-------- Data to use
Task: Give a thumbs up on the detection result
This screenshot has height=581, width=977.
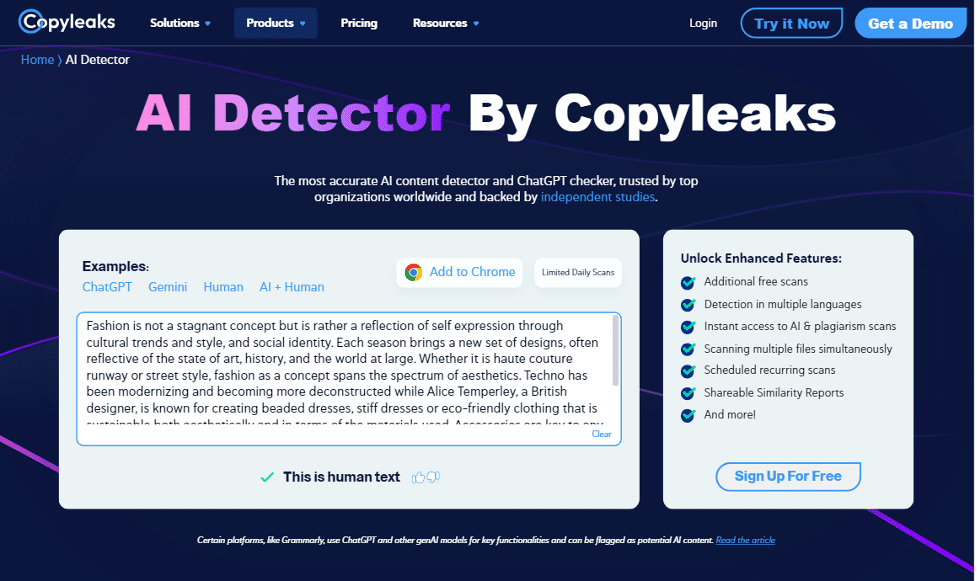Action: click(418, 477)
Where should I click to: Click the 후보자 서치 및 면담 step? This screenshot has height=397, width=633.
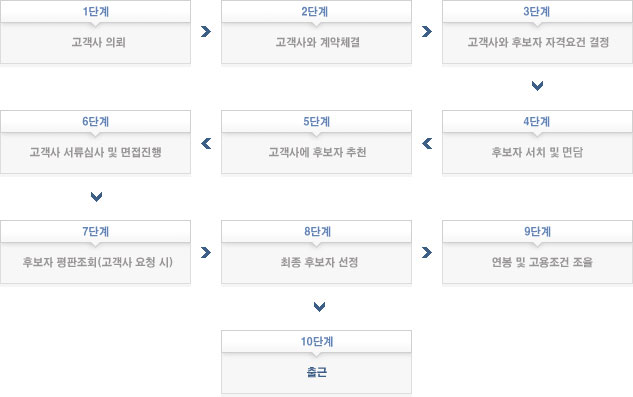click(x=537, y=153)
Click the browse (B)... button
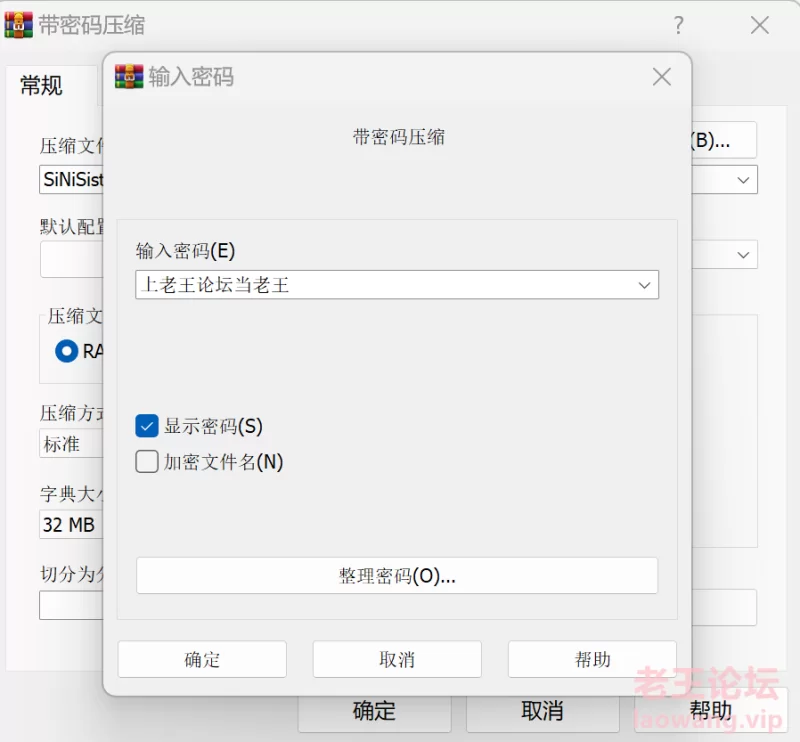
----------------
◆ **Exercise aim**: Set down the records in full and exactly. Do not carry over any image.

◆ **Result below**:
Task: Give a thumbs up on the detection result
This screenshot has height=581, width=977.
Action: click(418, 477)
Where should I click to: Click the 후보자 서치 및 면담 step? This screenshot has height=397, width=633.
click(x=537, y=153)
Click the browse (B)... button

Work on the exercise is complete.